DIRECTION
Copy the lines of the listing below, starting at the line containing "Task: Click the copy icon beside 交易管理" and ending at the line containing "pos(875,261)", and replace "notifications" with "alerts". Leave everything else unchanged.

**** INPUT RECORDS

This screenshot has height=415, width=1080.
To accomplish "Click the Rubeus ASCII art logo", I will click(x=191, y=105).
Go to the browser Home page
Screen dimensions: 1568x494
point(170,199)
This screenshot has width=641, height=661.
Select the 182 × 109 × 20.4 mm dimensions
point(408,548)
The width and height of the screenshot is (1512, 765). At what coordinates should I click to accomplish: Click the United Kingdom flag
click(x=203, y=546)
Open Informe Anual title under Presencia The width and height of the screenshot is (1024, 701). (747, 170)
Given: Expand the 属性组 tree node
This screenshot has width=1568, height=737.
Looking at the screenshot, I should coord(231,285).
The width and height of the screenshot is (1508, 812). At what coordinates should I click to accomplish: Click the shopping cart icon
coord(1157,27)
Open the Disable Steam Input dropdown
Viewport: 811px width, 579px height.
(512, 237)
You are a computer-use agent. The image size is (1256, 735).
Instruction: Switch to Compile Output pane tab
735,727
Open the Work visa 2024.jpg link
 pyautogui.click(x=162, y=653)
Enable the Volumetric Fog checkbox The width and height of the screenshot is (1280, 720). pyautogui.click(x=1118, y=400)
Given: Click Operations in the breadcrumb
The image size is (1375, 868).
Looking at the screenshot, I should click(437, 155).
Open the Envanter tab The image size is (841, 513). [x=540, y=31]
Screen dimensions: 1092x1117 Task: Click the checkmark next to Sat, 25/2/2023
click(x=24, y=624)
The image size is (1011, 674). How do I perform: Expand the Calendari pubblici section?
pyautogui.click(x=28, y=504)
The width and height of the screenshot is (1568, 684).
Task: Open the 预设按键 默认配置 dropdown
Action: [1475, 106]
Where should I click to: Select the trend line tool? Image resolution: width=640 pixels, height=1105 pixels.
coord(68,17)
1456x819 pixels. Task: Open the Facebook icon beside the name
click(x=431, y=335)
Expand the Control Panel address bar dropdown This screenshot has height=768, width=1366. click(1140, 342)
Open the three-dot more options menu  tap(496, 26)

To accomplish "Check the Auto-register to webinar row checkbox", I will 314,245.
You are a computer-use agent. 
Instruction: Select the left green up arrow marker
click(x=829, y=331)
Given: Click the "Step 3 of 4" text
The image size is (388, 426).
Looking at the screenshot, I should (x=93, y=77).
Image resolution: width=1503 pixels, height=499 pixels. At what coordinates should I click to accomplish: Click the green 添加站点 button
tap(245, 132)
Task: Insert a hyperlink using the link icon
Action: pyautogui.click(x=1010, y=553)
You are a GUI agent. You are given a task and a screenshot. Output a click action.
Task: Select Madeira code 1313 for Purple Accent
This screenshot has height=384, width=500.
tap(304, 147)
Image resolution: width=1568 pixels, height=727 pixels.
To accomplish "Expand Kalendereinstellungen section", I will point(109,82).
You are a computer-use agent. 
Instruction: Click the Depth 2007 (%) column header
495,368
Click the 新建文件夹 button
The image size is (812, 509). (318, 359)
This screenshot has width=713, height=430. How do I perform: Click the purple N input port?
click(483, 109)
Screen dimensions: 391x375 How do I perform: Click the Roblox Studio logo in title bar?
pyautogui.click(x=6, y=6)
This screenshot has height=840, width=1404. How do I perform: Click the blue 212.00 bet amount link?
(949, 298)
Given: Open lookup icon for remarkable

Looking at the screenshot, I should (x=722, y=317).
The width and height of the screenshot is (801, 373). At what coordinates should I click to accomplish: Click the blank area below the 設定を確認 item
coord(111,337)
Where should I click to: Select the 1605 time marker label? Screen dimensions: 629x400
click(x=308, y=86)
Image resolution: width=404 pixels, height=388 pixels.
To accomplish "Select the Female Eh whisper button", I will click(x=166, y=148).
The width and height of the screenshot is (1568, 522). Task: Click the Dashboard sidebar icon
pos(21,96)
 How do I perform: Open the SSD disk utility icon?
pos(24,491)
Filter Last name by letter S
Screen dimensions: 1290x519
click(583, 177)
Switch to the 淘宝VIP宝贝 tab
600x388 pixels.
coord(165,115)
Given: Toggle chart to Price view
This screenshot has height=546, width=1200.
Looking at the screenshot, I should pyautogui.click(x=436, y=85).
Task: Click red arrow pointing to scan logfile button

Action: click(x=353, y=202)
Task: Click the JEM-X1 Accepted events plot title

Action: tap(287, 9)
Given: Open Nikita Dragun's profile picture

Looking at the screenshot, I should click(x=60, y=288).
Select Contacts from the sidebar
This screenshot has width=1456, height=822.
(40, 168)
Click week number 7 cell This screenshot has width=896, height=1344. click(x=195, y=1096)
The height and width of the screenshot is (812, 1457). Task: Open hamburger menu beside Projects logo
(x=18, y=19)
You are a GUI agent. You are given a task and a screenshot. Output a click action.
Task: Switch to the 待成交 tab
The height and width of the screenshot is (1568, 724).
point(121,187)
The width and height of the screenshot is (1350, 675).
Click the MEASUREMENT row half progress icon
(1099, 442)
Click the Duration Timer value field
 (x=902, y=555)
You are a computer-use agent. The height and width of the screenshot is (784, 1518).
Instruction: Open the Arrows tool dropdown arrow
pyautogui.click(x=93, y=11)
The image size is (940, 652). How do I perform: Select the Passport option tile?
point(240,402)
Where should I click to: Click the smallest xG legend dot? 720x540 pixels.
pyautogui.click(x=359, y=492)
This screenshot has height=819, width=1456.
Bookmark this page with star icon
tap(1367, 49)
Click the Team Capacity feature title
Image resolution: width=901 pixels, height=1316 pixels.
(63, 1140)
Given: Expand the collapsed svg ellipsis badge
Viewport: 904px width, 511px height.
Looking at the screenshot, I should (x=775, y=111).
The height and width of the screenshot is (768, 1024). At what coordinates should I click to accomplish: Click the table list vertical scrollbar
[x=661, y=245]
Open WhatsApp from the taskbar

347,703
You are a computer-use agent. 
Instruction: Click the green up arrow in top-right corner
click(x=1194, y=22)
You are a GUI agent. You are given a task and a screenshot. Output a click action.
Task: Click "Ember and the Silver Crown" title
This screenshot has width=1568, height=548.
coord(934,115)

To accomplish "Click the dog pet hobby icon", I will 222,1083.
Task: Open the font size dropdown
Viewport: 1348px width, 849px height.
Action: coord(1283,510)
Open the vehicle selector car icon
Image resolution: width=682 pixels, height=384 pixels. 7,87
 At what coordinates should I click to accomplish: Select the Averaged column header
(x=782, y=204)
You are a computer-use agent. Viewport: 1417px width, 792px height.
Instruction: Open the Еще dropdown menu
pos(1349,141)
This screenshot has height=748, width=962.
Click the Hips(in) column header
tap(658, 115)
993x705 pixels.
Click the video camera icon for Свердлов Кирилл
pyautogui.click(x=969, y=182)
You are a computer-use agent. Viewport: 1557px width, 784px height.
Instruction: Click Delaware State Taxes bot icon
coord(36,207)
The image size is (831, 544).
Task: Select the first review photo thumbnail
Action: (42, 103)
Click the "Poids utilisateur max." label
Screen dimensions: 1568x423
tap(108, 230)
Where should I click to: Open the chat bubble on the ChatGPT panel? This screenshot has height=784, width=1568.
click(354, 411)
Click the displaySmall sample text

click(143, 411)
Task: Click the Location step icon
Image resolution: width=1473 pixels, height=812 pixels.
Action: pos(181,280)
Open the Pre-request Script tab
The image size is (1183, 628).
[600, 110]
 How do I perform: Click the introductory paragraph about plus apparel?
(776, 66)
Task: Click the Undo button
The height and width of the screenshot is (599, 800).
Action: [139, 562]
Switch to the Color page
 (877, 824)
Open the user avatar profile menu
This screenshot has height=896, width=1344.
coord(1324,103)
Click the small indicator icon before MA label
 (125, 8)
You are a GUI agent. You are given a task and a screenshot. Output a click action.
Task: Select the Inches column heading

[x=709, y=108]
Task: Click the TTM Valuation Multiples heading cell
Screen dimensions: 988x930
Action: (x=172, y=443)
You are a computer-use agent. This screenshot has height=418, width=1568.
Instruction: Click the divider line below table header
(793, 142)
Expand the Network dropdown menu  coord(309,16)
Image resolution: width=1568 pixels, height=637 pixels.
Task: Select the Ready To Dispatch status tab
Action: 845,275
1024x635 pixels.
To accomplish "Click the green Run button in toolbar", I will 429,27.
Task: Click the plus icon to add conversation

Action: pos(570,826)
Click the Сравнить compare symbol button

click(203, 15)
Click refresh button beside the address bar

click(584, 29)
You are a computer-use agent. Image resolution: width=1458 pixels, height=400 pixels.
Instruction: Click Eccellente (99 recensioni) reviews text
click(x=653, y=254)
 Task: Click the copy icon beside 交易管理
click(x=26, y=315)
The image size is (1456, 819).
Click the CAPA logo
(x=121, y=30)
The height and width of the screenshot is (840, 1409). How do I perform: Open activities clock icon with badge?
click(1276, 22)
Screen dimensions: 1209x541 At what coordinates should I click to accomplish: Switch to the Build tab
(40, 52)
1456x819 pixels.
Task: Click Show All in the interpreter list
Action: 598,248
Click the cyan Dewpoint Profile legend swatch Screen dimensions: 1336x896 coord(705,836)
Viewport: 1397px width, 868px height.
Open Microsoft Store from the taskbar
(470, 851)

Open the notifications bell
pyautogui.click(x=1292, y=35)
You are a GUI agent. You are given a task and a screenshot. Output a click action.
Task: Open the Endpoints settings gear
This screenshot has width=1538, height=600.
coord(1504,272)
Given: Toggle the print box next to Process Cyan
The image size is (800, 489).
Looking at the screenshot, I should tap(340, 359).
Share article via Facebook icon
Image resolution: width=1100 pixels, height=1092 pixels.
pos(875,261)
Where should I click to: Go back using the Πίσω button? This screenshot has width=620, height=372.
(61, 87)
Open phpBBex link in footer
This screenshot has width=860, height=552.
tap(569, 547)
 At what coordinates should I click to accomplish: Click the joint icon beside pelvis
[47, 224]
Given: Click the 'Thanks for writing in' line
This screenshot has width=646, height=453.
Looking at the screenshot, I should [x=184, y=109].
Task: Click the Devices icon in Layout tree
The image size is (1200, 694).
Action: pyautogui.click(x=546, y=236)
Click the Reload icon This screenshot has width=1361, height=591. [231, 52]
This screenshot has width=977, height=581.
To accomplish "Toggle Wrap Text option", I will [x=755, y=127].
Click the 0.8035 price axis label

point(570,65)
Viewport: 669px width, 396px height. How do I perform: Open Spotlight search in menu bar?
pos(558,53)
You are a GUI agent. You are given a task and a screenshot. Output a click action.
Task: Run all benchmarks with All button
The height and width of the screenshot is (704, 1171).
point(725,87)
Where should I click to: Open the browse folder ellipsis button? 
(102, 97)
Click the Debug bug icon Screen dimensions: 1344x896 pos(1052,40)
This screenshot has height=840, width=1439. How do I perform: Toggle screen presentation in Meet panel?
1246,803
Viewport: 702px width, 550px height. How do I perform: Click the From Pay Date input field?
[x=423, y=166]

********

SOLUTION TO THE EXERCISE
 Task: Click the copy icon beside 交易管理
click(x=26, y=315)
The image size is (1456, 819).
Click the CAPA logo
(x=121, y=30)
The height and width of the screenshot is (840, 1409). How do I perform: Open activities clock icon with badge?
click(1276, 22)
Screen dimensions: 1209x541 At what coordinates should I click to accomplish: Switch to the Build tab
(40, 52)
1456x819 pixels.
Task: Click Show All in the interpreter list
Action: 598,248
Click the cyan Dewpoint Profile legend swatch Screen dimensions: 1336x896 coord(705,836)
Viewport: 1397px width, 868px height.
Open Microsoft Store from the taskbar
(470, 851)

Open the alerts bell
pyautogui.click(x=1292, y=35)
You are a GUI agent. You are given a task and a screenshot. Output a click action.
Task: Open the Endpoints settings gear
This screenshot has width=1538, height=600.
coord(1504,272)
Given: Toggle the print box next to Process Cyan
The image size is (800, 489).
Looking at the screenshot, I should tap(340, 359).
Share article via Facebook icon
Image resolution: width=1100 pixels, height=1092 pixels.
pos(875,261)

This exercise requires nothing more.